Nonlinear Band Gap Transmission in Optical Waveguide Arrays

TL;DR

This paper investigates how nonlinear effects enable energy transmission in optical waveguide arrays, demonstrating that above a certain intensity threshold, energy can transfer via gap solitons, with potential experimental implications.

Contribution

It introduces a theoretical model showing nonlinear transmission in optical waveguides through gap solitons, extending the concept of nonlinear supratransmission to optical systems.

Findings

Energy transfer occurs above a threshold intensity.

Gap solitons facilitate nonlinear transmission.

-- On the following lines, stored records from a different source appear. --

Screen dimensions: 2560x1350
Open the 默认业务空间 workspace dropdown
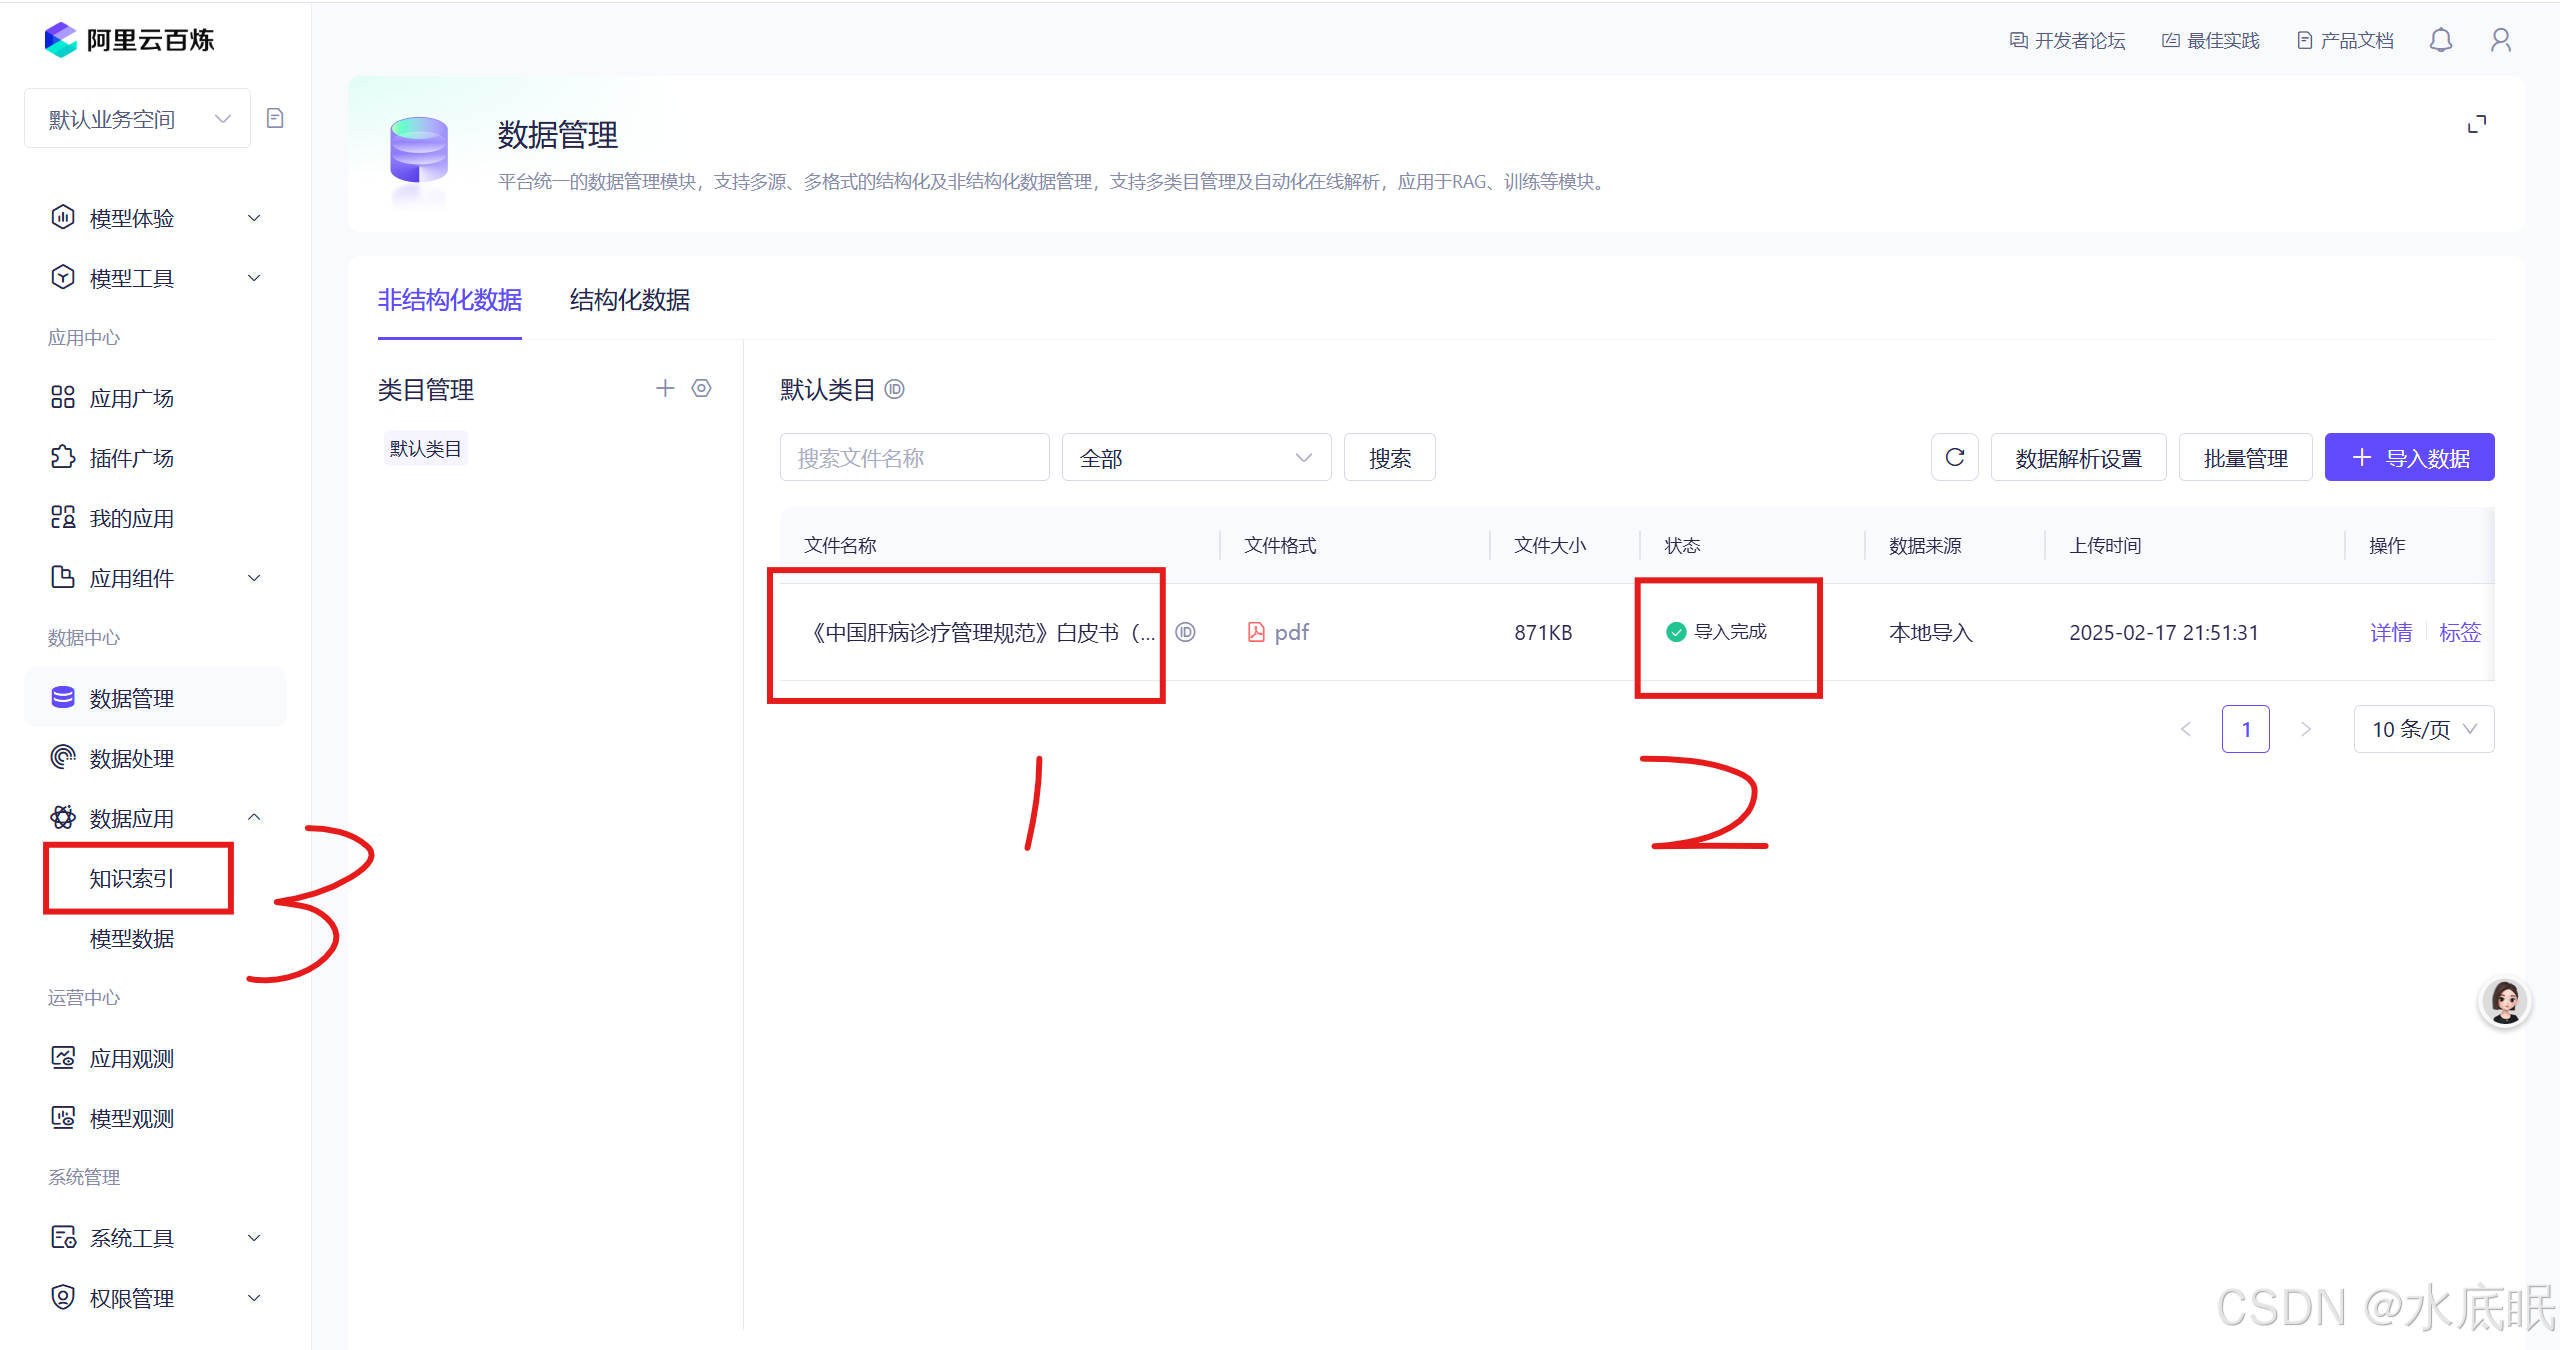(138, 119)
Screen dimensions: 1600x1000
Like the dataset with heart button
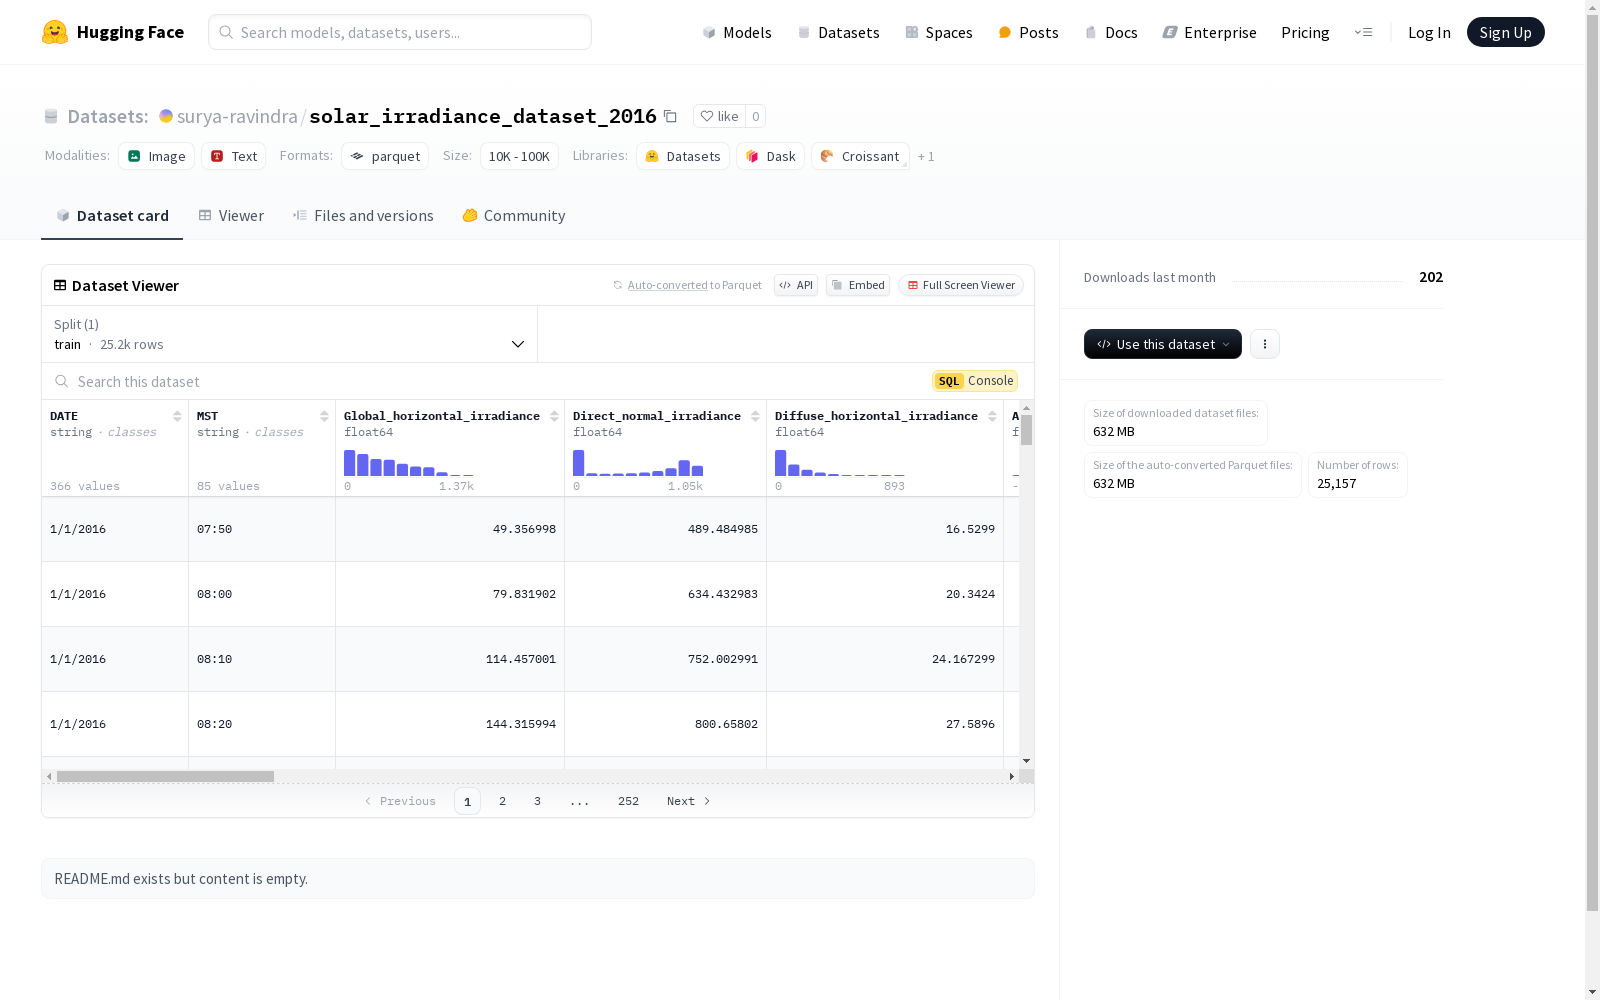(719, 117)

The effect depends on specific index and coupling conditions.

Abstract

The effect of nonlinear transmission in coupled optical waveguide arrays is theoretically investigated via numerical simulations on the corresponding model equations. The realistic experimental setup is suggested injecting the beam in a single boundary waveguide, linear refractive index of which ($n_0$) is larger than one ($n$) of other identical waveguides in the array. Particularly, the effect holds if $\omega(n_0-n)/c>2Q$, where $Q$ is a linear coupling constant between array waveguides, $\omega$ is a carrier wave frequency and $c$ is a light velocity. Making numerical experiments in case of discrete nonlinear Schr\"odinger equation it is shown that the energy transfers from the boundary waveguide to the waveguide array above certain threshold intensity of the injected beam. This effect is explained by means of the creation and propagation of gap solitons in full analogy with the similar phenomenon of nonlinear supratransmission [F. Geniet, J. Leon, PRL, {\bf 89}, 134102, (2002)] in case of discrete sine-Gordon lattice.